I have added more goodies… I learnt from the folks at Leohnard Euler’s Flying Circus that, while time.clock has superior performance than time.time under Windows, it is the opposite on Linux, so we will choose our timing function at run time, through os.name, which holds a string with the operating system your computer is running.

from __future__ import division
from os import name as OP_SYS
import time

def performance_timer_1(_func_) :
    """
    A decorator function to time execution of a function.

    Timing is activated by setting the verbose keyword to True.
    """

    stopwatch = time.time
    if OP_SYS in ('nt', 'dos') :
        stopwatch = time.clock

    def _wrap_(*args, **kwargs) :
        """
        This is a function wrapper.
        """
        
        verbose = kwargs.pop('verbose',False)
        t = stopwatch()
        ret = _func_(*args, **kwargs)
        t = stopwatch() - t
        if verbose :
            print "Call to",_func_.__name__,"took",t,"sec."
        return ret

    return _wrap

Run this file on IDLE, or import it into an interactive python session, and you can do things like these:

>>> @performance_timer_1
def decorated_sum(a,b) :
"""
This is a function.
"""
return a+b

>>> decorated_sum(3,5)
8

>>> decorated_sum(3,5,verbose=True)
Running function decorated_sum took 2.72380986743e-06 sec.
8

If you are wondering about the silly docstrings in the function and the wrapper, try the following:

>>> help(decorated_sum)
Help on function wrapper:

wrapper(*args, **kwargs)
This is a function wrapper.

Now that’s odd, isn’t it?

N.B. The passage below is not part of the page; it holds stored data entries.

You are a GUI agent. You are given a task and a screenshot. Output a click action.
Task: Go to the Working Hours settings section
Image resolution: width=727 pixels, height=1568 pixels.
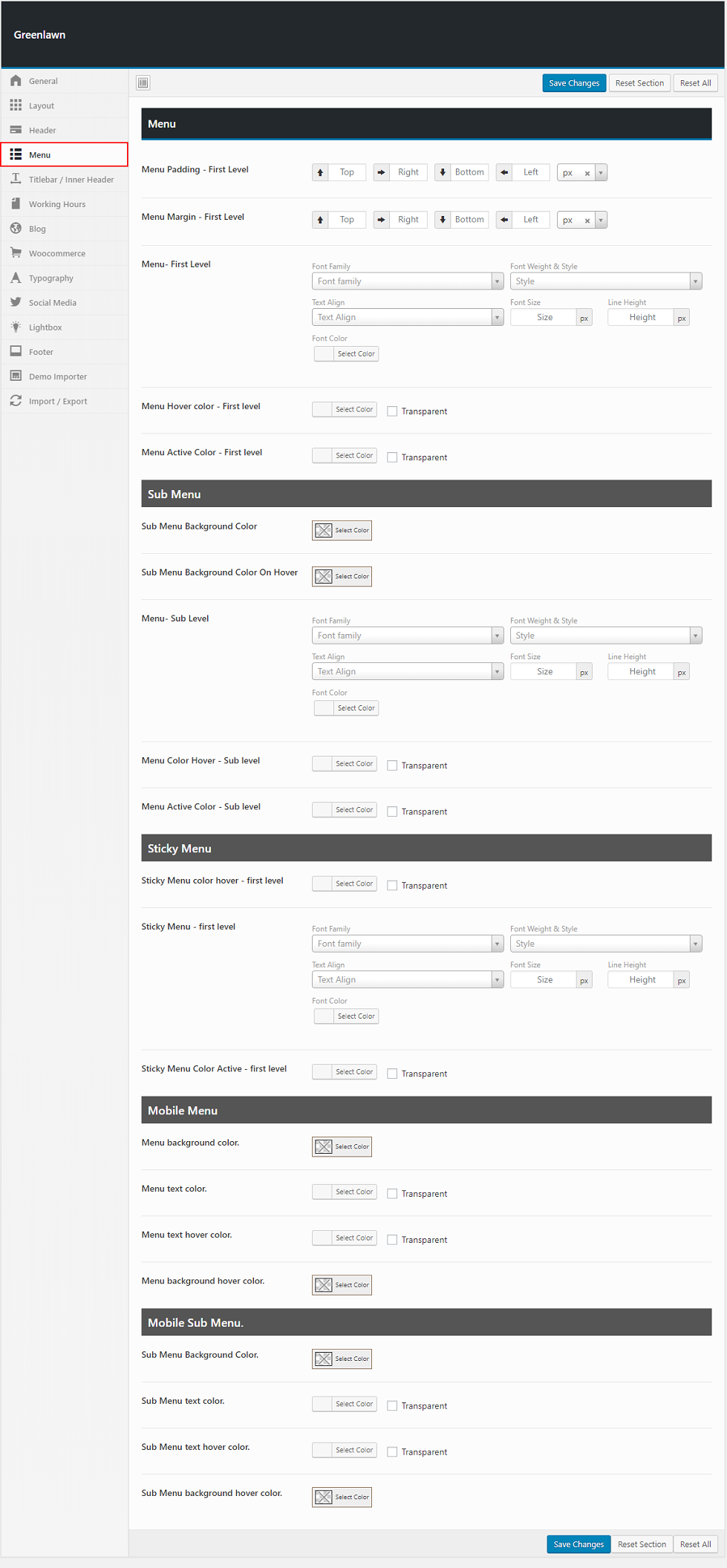[56, 204]
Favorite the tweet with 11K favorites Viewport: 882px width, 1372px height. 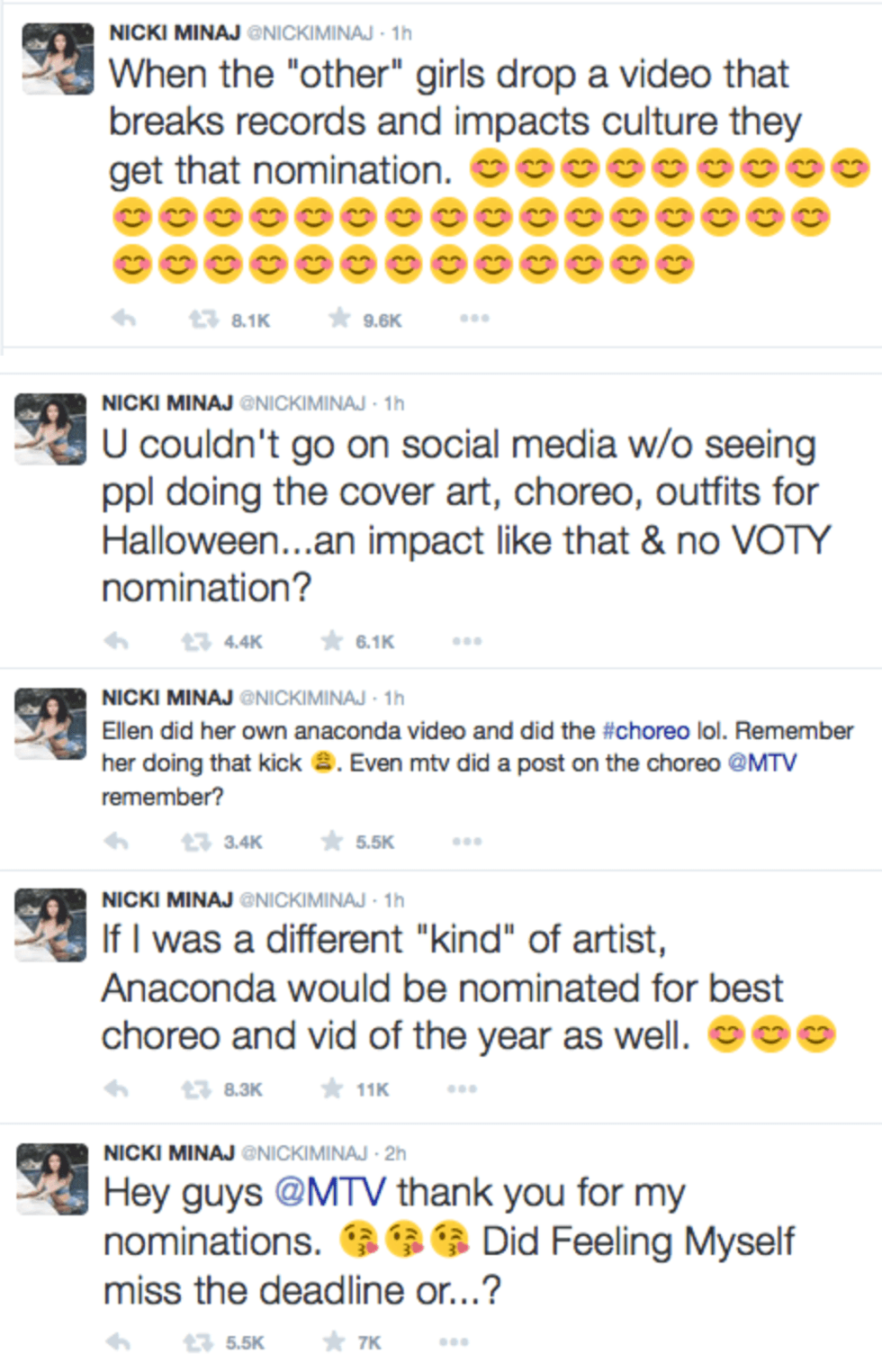coord(332,1089)
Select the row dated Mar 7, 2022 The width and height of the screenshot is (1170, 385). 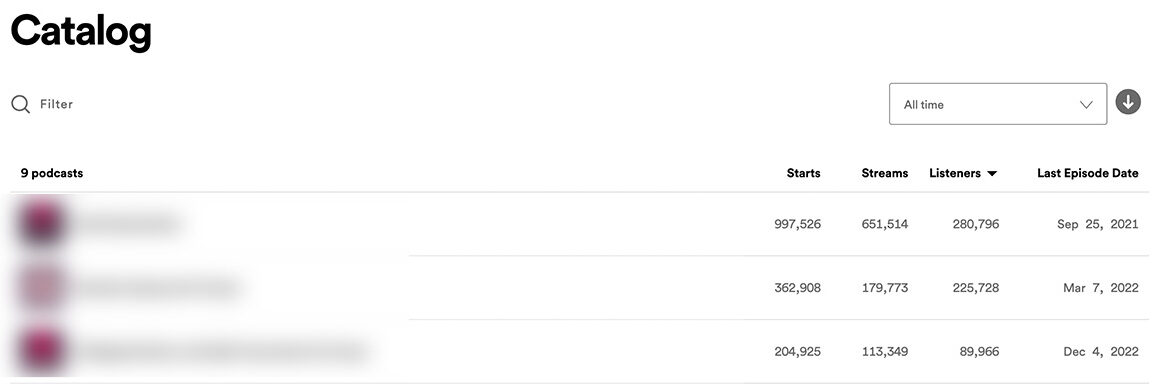pos(580,287)
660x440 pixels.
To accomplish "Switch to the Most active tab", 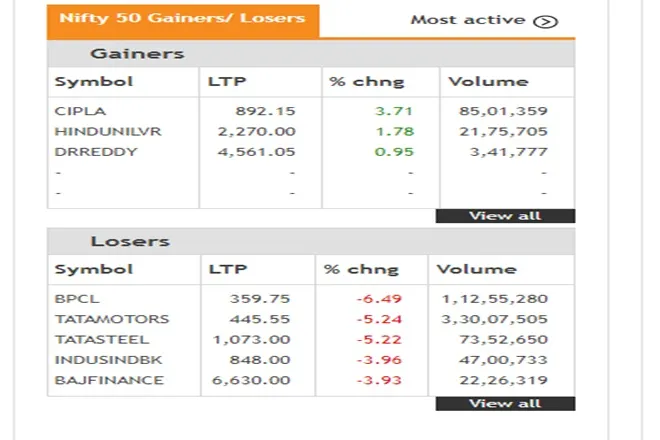I will [x=484, y=20].
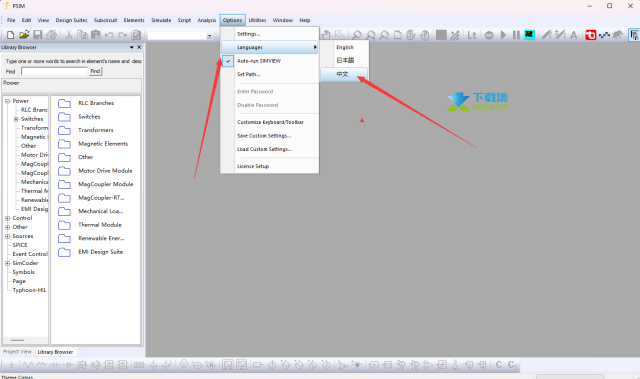This screenshot has height=379, width=640.
Task: Pause simulation with the pause icon
Action: coord(516,35)
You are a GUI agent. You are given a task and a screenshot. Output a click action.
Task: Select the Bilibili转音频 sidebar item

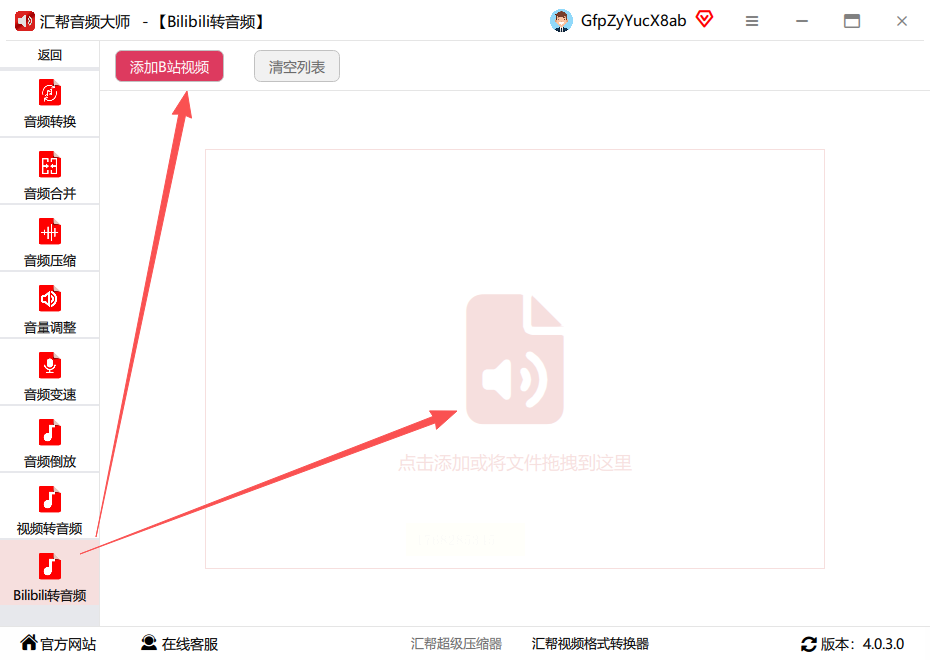click(50, 573)
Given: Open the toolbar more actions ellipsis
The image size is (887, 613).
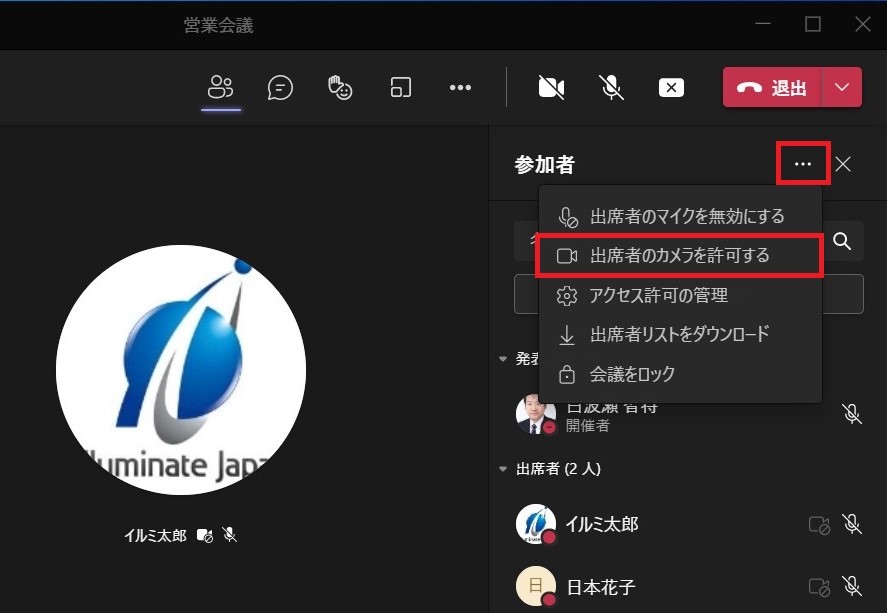Looking at the screenshot, I should 460,88.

Well, not really, as it is a natural byproduct of the devilish practice of assigning functions to functions: we are getting help for the function with which the decorator replaced the original function during decoration. Part of it is easy to fix, though, as the following code demonstrates…

import inspect

def performance_timer_2(_func_) :
    """
    A decorator function to time execution of a function.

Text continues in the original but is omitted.